- [Written task]
Reproduce the lines from the one containing "This screenshot has width=1587, height=843." through the one containing "click(397, 368)", inclusive, swapping "clause" for "article" and leaving all else unchanged.

- [Supplied information]

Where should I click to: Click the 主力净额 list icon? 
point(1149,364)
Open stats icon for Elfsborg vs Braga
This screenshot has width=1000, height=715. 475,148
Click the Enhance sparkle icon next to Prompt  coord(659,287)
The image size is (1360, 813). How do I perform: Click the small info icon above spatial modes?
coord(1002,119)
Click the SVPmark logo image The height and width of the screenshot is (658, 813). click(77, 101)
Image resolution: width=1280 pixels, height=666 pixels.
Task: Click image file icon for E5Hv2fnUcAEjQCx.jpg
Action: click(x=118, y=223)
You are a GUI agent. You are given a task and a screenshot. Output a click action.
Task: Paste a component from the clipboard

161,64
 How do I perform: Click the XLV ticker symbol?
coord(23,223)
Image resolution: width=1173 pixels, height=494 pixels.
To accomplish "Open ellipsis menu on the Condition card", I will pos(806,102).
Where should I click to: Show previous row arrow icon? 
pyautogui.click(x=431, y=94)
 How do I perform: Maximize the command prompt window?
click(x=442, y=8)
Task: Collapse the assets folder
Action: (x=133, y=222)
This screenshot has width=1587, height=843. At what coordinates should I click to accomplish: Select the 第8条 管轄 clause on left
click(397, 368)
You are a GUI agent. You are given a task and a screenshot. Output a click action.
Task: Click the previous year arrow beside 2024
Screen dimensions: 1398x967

- [Expected answer]
This screenshot has width=1587, height=843. At what coordinates should I click to accomplish: Select the 第8条 管轄 article on left
click(397, 368)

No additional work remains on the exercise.